#### [Work required]
At the line with "This screenshot has height=832, width=1456.", start transcribing; stop after the last line of the data below. Keep it exact and leave pictures out.

Records excerpted from a collection
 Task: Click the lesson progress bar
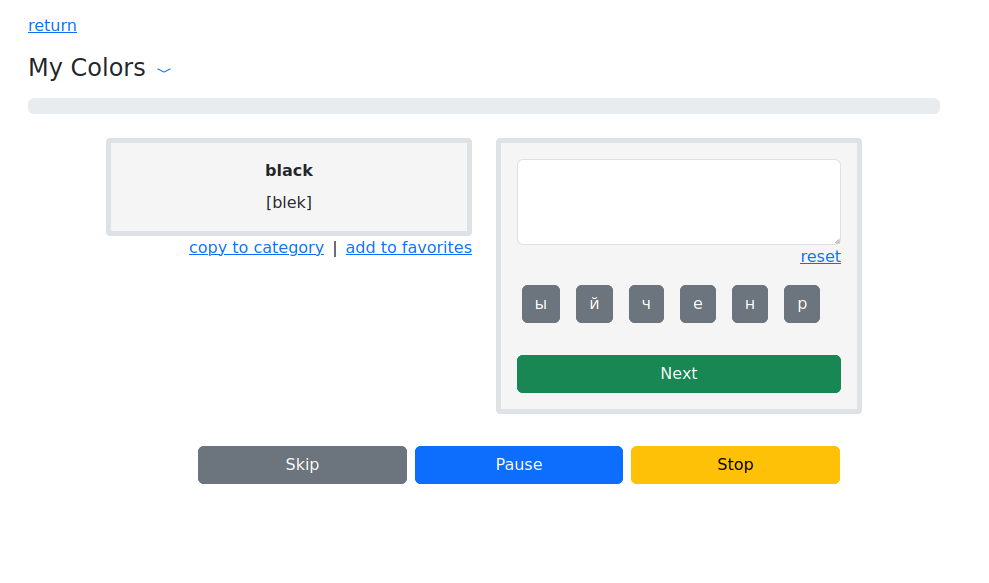tap(484, 106)
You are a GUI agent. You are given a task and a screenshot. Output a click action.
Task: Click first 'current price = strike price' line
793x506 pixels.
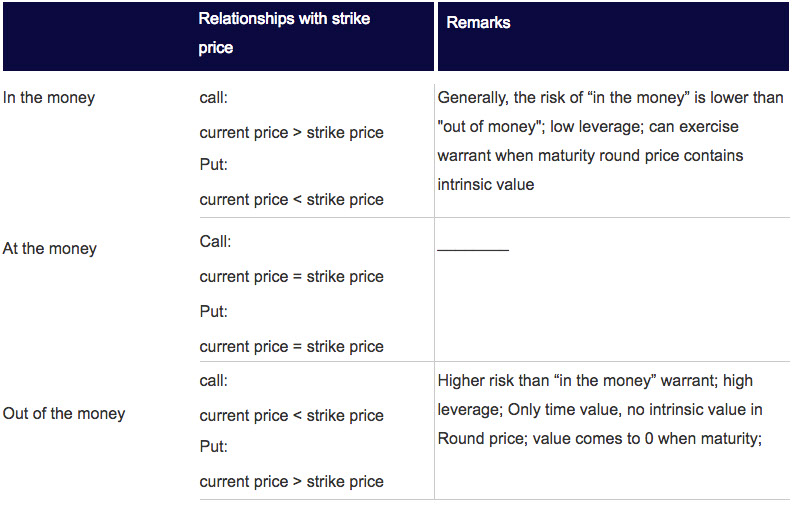291,277
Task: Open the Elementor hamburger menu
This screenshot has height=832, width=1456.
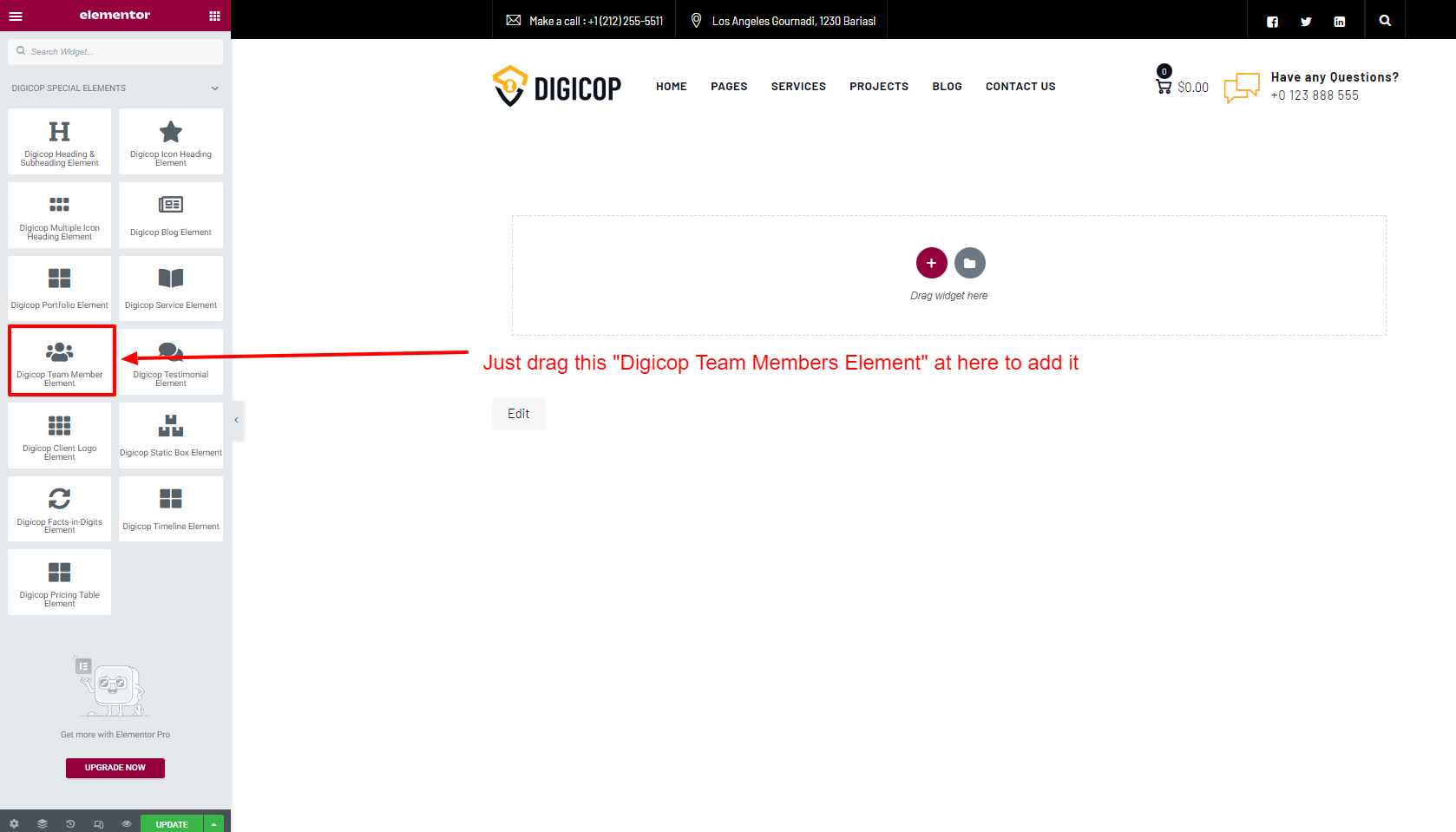Action: tap(16, 16)
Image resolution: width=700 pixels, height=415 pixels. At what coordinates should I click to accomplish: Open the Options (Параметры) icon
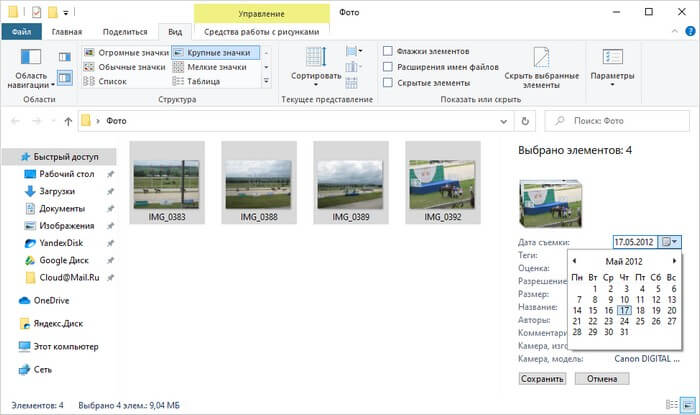coord(612,57)
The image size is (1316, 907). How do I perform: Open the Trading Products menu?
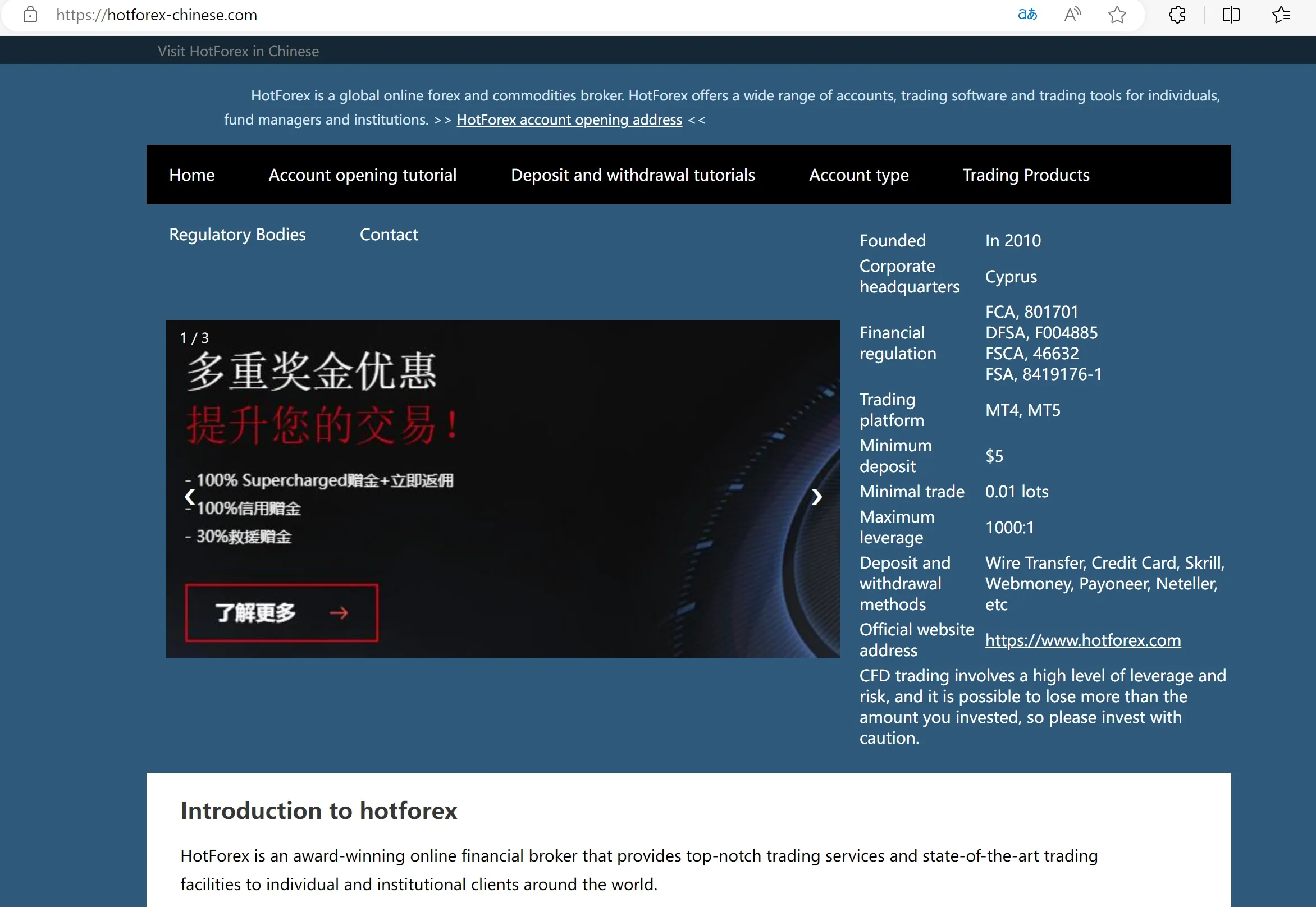(1026, 175)
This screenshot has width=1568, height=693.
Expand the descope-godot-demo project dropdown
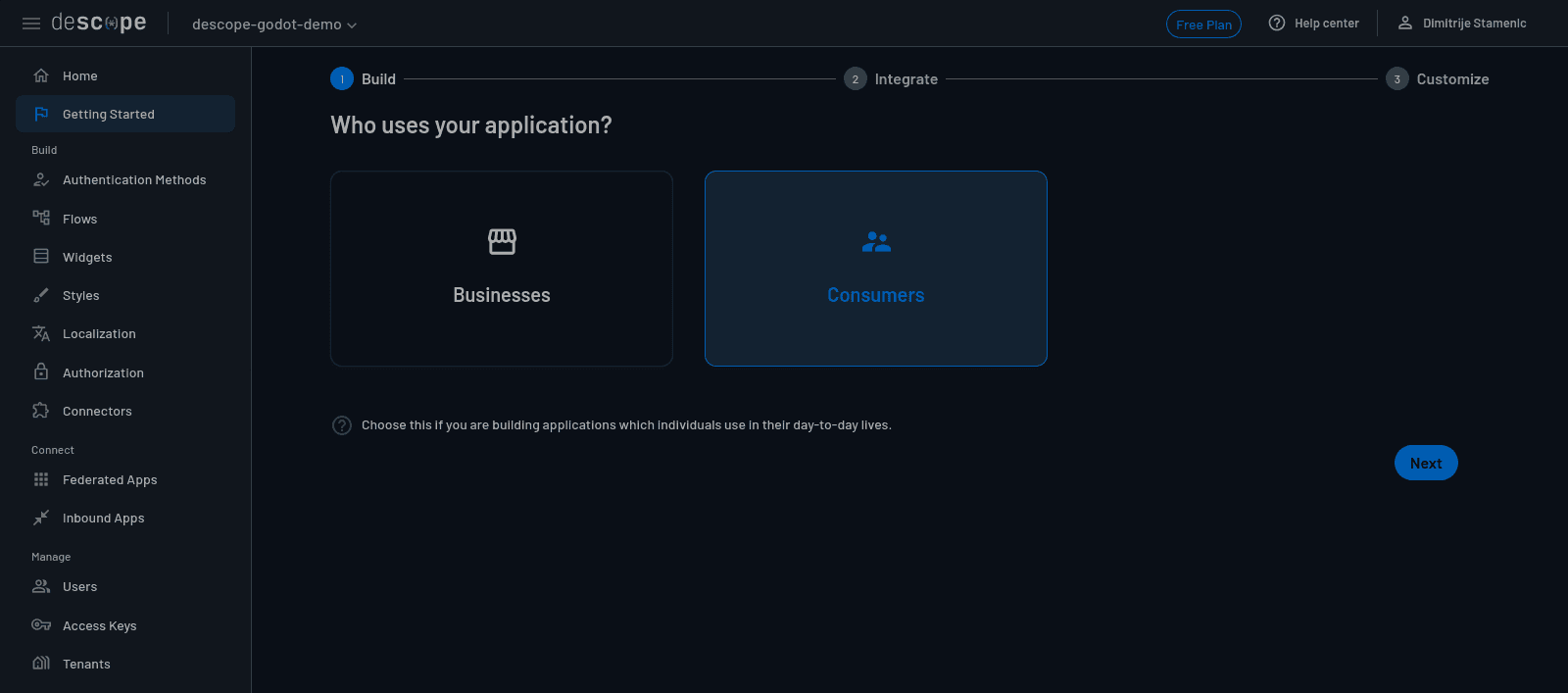tap(274, 25)
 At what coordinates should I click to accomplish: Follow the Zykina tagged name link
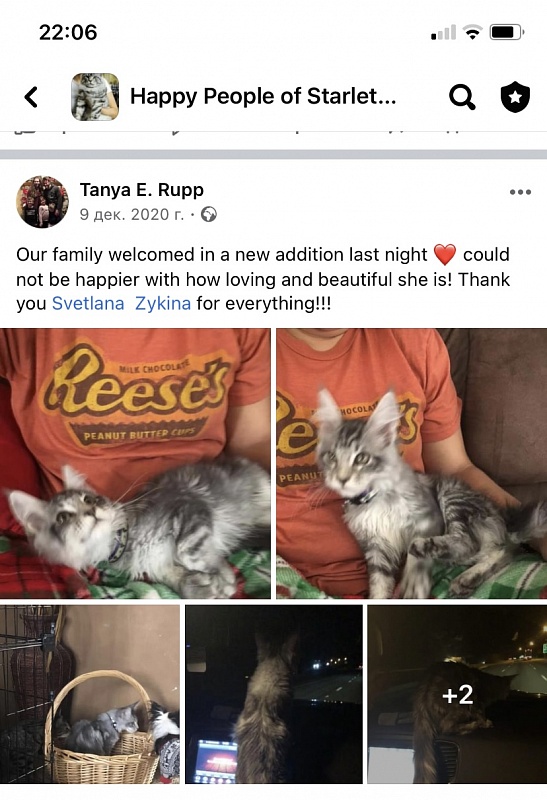163,304
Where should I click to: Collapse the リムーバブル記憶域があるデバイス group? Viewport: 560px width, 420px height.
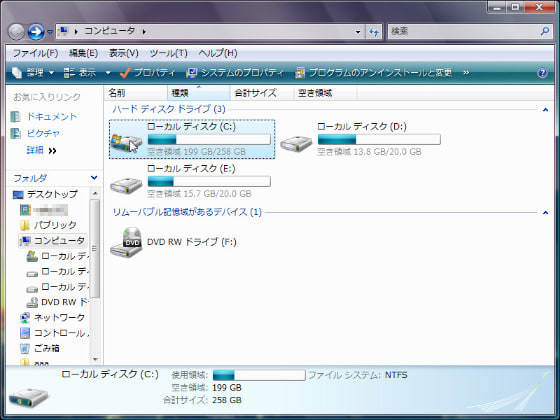coord(545,212)
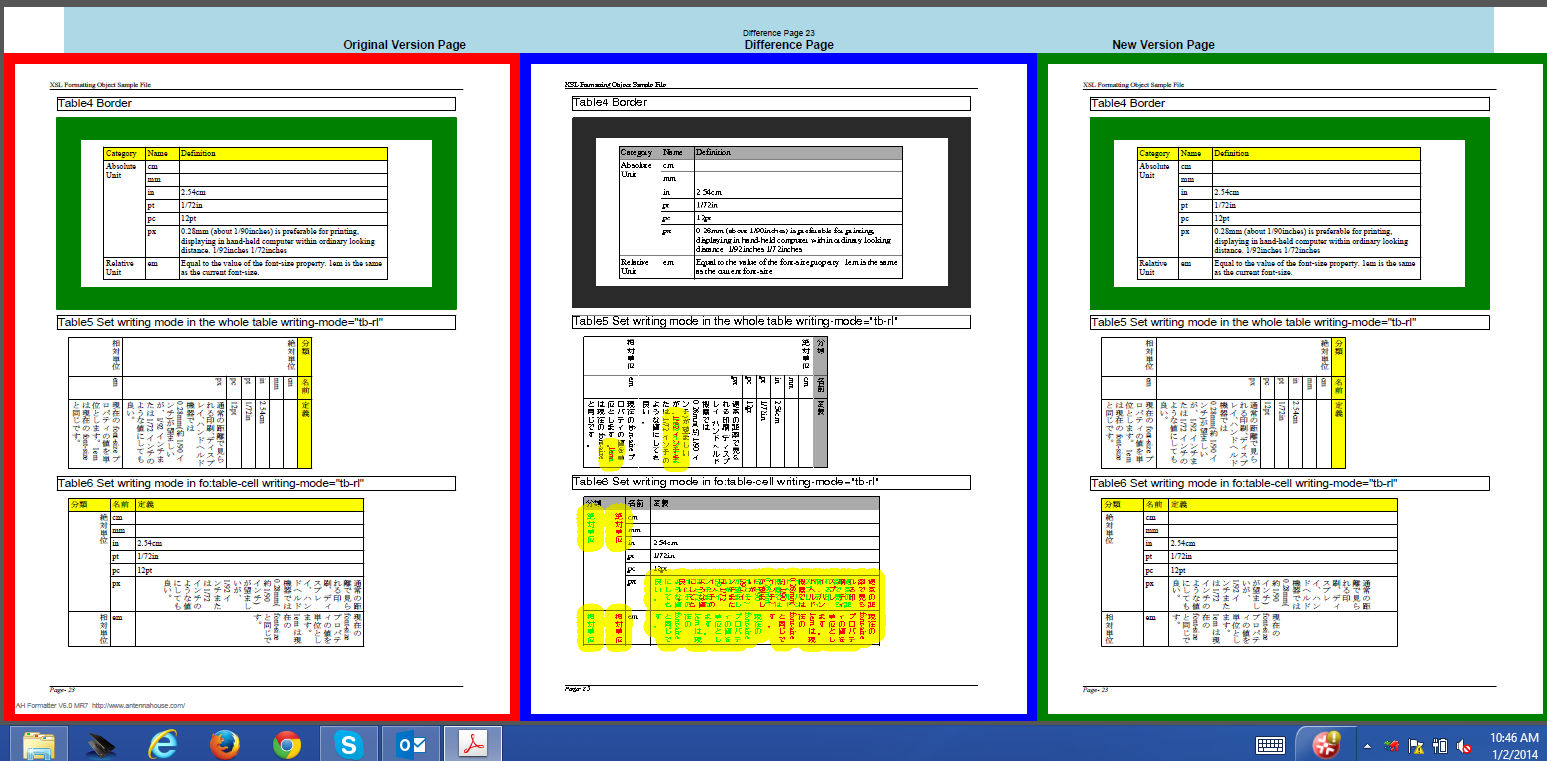
Task: Launch Internet Explorer from the taskbar
Action: [162, 744]
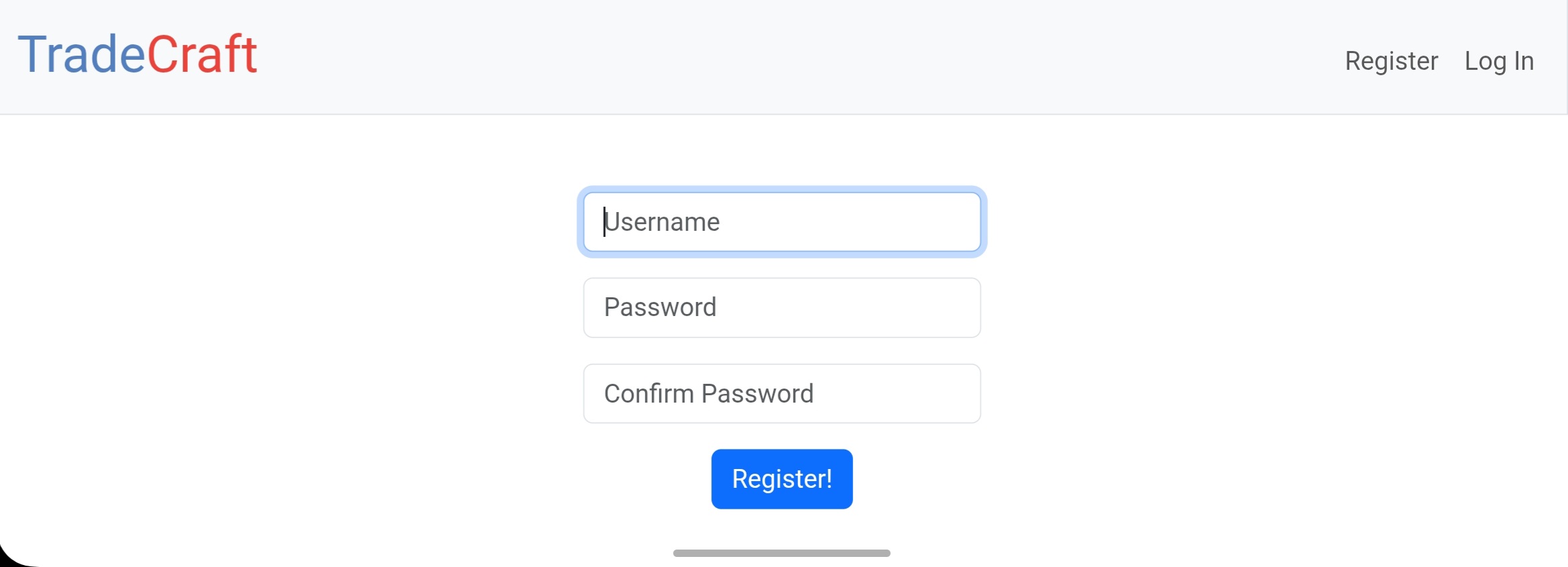Click the blue "Trade" part of the logo
Image resolution: width=1568 pixels, height=567 pixels.
pyautogui.click(x=81, y=54)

#### [Answer space]
This screenshot has height=832, width=1456.
Action: tap(16, 16)
Image resolution: width=700 pixels, height=415 pixels. At what coordinates should I click to accomplish: Open the Options (Параметры) icon
coord(612,57)
The image size is (1316, 907). How do I perform: Open the Trading Products menu?
(1026, 175)
This screenshot has width=1568, height=693.
Expand the descope-godot-demo project dropdown
tap(274, 25)
 At what coordinates should I click to accomplish: Follow the Zykina tagged name link
163,304
Where should I click to: Collapse the リムーバブル記憶域があるデバイス group? Viewport: 560px width, 420px height.
coord(545,212)
Task: Launch Internet Explorer from the taskbar
Action: [162, 744]
Click the blue "Trade" part of the logo
Image resolution: width=1568 pixels, height=567 pixels.
pyautogui.click(x=81, y=54)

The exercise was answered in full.